Wednesday, January 5, 2011


Something happened today that made me feel that this work I do is not just a job. It is more of a blessing. It might be one of those, “you just had to be there moments,” but I feel so lucky that I AM there for so many.

I know that most grownups are capable of great kindness. But being with little kids (I teach seven and eight year olds) allows me to see a pureness of human spirit that one doesn’t often see in the adult world.

That is not to say that every single day goes great. There are plenty of days that are ordinary and a few that are hard. If I am to be honest here, many of those not-so-good-days are probably my fault. Maybe I haven’t planned well. Or maybe my plans are great but I become unwilling to do what is more important because I stubbornly stick with my plans. There are times, just like anybody, that I wake up on the wrong side of the bed or I am stressed about something totally apart from school and children. Maybe I get crabby or I take something personally.

But mostly I spend my days exactly the way they should be spent, with people I truly love. There is so much more to teaching little ones than curriculum. That is a huge amount of life sharing. We spend about 7 hours a day together for 180 days. That’s 1,260 hours, 75,600 minutes. Since I am with my students for two years that’s over 2,500 hours, over 150,000 minutes. That is a lot of time. A lot of life happens during that time besides the 3 R’s.

Today, I was waiting in the lunch line with my hot lunch kids. The kids who eat home lunch were already at our table, pretty far across the café from where I was standing. I could see a little commotion around my group, but I let the children figure out solutions for themselves when possible. They would let me know if they needed assistance. There was first grade teacher nearby if there was an emergency.

A few children came up to me and said Hannah was crying. It didn’t look like an emergency but rather an urgency that I needed to respond to. As I walked over to her it was obvious that she was in distress. She was crying. Not boo-hooing, but the steady drip, drip, drip of real sadness. I asked what was wrong and she just cried silently. Others said that she had dropped her lunch. It was one of those Lunchable things with little stacks of meat and cheese, a couple Oreo cookies, applesauce and a drink of some kind. It was all back in its container on the table but I could see nasty stuff clinging to the cheese from where it had been on the floor. It was pretty much a total loss.

######

Problems to work on ▸
a) Translate this sentence from the blog post about teaching into Spanish: "There is so much more to teaching little ones than curriculum."
b) In the blog post about teaching, how old are the children the writer teaches?
c) Resume the blog post about teaching, starting right after its final sentence, "It was pretty much a total loss."
The material after this point comes from a different source than the blog post about teaching.

Recorded data ▸

######

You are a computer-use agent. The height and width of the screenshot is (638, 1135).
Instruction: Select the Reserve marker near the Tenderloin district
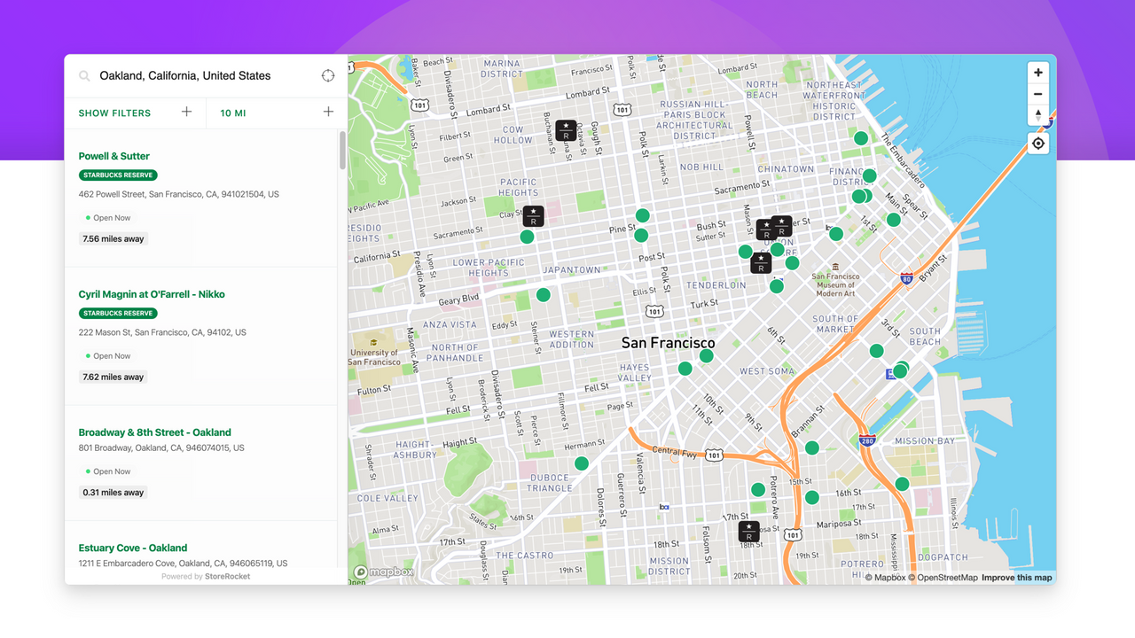point(761,262)
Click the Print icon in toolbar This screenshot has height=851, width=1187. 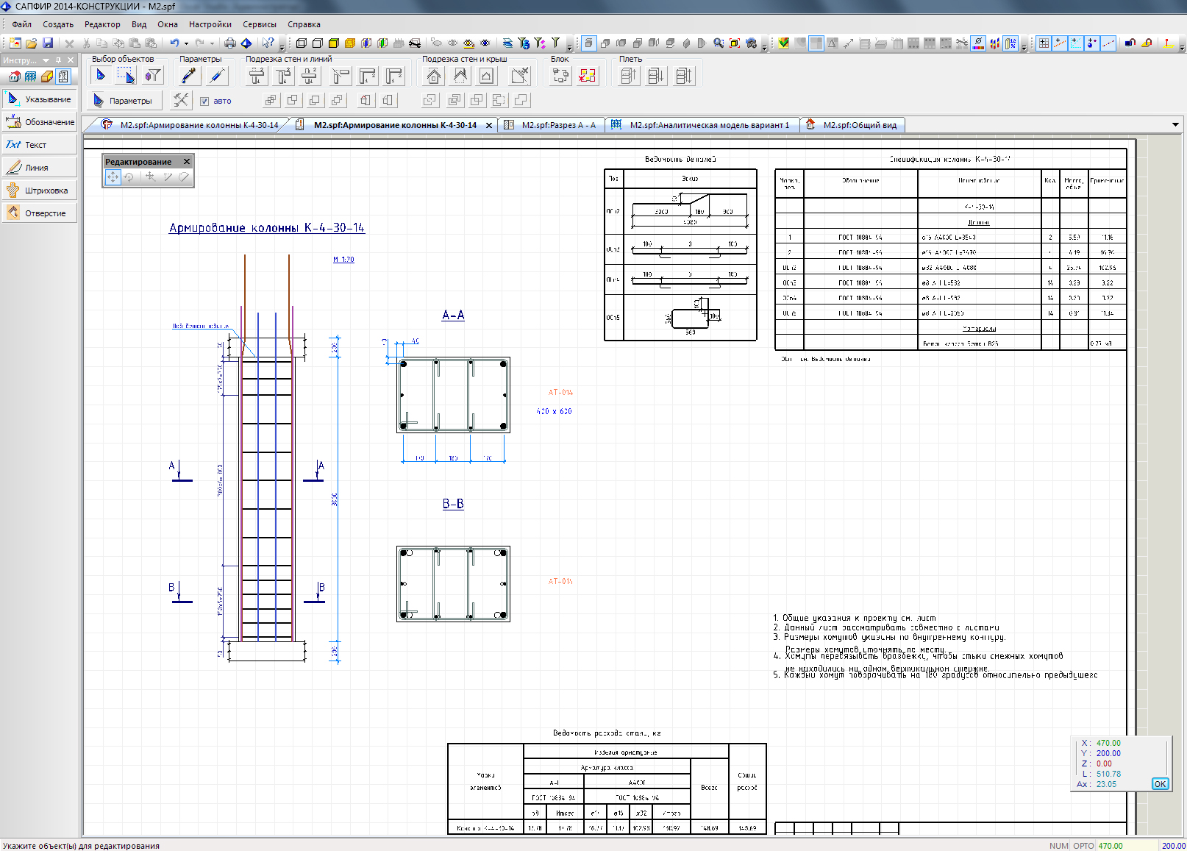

######

Outputs by task ▸
a) Enseñar a los pequeños implica mucho más que el plan de estudios.

b) Seven and eight years old.

c)
“I’m sorry, honey. Let’s just go get a school lunch. “They’ll let you charge one. I know your folks won’t mind.” She just shook her head slowly. Sadly. “Don’t worry. I’ll buy you a lunch.” She put her head down. Drip, drip.

I’m not sure who started it. I think it was Simon. Soon Hannah had three or four crackers from Simon in front of her to replace the ones she lost. Garrett put his banana near the little pile of crackers. Then James placed his apple down. Sam offered Hannah some of his nacho cheese crackers from his school lunch. Alana, seeing her good friend in distress offered Hannah a squeeze yogurt in a plastic tube and Sierra rolled over an orange. No one really expected thanks, they just wanted to comfort her, to make sure she had something to eat, to stop her tears.

I don’t know how he found out, but a boy from the first grade class nearby named Timothy came over and dropped off his fruit juice.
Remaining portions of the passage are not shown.